The fleeing woman, it emerges, was Professor Lindenbrook (Kay Harris), who has information of interest to the Russians and, for reasons no-one even attempts to explain, has been taken all the way to the Caribbean for interrogation. Grant is dispatched to identify her location and deal with notorious Russian agent Stella Starlight (Ginette Gray), an encounter which will follow a predictable set of rule-breaking rules. We get a bit of gritty Mancunian action, with a lot of fighting and some car crusher peril, before heading to more exotic climes. Islands drift into view in a grey-blue sea, just like they do in films with proper budgets, except that these ones were plainly filmed through the window of a passenger plane.

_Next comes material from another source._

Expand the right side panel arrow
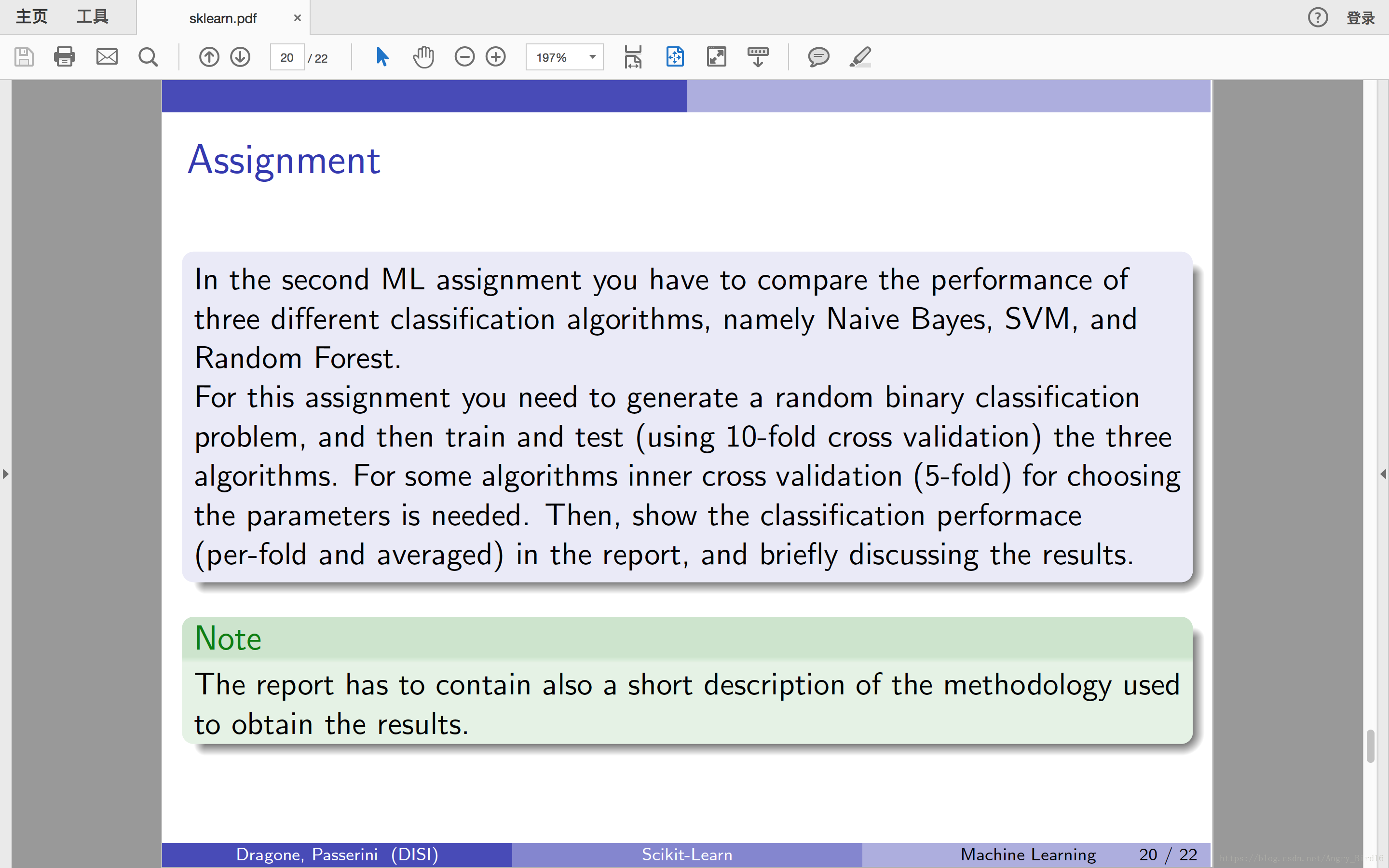Viewport: 1389px width, 868px height. click(1383, 474)
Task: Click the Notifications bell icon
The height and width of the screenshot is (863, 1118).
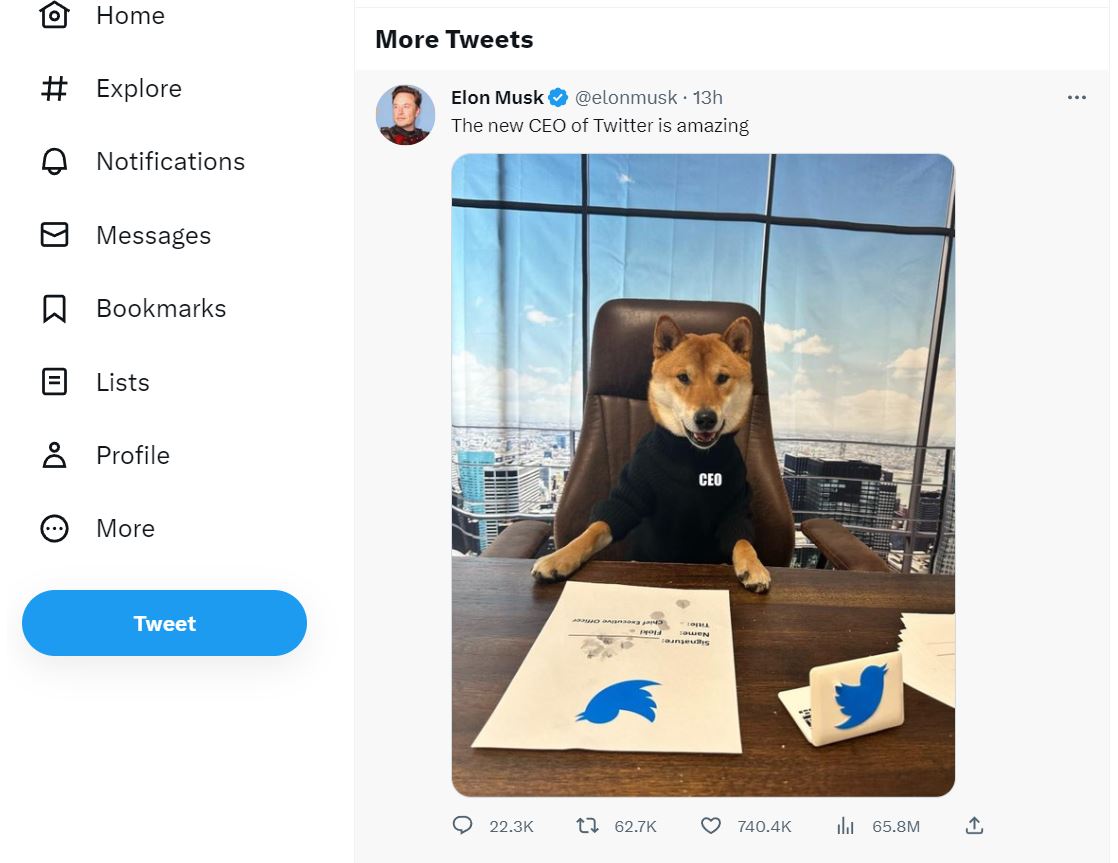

Although he would famously fall out with Twemlow partway through, director David Kent-Watson is in his element here and having a lot of fun. There are some nicely framed sequences, but they are oddly juxtaposed with scenes in which unlikely angles have been chosen for apparently experimental purposes, such as one where, for now obvious reason, we seem to be lying on the floor of a hotel room watching Grant as he sits on a bed. In another scene, a female character has been carefully positioned to look sexy in such a way that her voice isn’t properly picked up by the microphone at all, and all we get is a sort of muffled grunting which nobody bothered to re-dub.
The actual sexiness of the film will depend on your patience with the innuendo and levels of interest in women who, regardless of the type of character they’re playing, are all dolled up in cheap nylon with big hair and Page 3 girl-style make-up – indeed, some of them may well have modelled for the tabloids, as they were mostly glamour models of Twemlow’s acquaintance rather than actual actors. Seduction being part of Grant’s schtick, there are all manner of gratuitous interludes which play like the short dramatic scenes at the start of the porn films of the era, sometimes rather delightfully. We also get an odd scene in which two women, one of them topless, try to drown each other in a hot tub.
Grant certainly seems to know more about this than he does about spying. He’s the sort of man who will carefully search his room but not look in the wardrobe or under the bed. Fortunately for him, he’s up against villains of the ‘let me tell you my entire plan because nobody will ever believe you’ variety, and aided by people who take him altogether more seriously than he deserves. Healso gets assistance from comedy master of disguise ‘crazy Max’ – Max Beesley Snr in what is undoubtedly the worst performance in any Twemlow film, which is saying something – whilst Twemlow himself appears as the mysterious Chaser, letting fly with his fists in the style that fans had by then come to expect. There’s not much gore but there’s plenty of fighting, some of it with distinctly odd effects. At one point a man abruptly passes out as a result of being kicked in the stomach.
If some of the more militaristic fighting looks more realistic than expected, that’s because it is. During filming, the team found themselves caught up in a coup which could very well have become a Cold War flashpoint, as US forces sought to drive Cubans and Russians out of Grenada. It was an incredibly dangerous situation, but famously, rather than flee, Twemlow decided to take advantage of it for additional production value. Most of what was captured as a result appears in a lengthy action montage towards the end, intercut with scenes of the stars chasing each other, speeding around on various forms of transport and falling in water. This doesn’t make a lot of sense, but the lively pacing and score make it perfectly possible to tune out and watch it right through before realising that.
With a final twist remarkably similar to one in an episode of Dangermouse from the previous year, Target: Eve Island may raise a few eyebrows, but despite this, and its general scrappiness, it’s fun to watch and delivers a good bit of bang for its buck.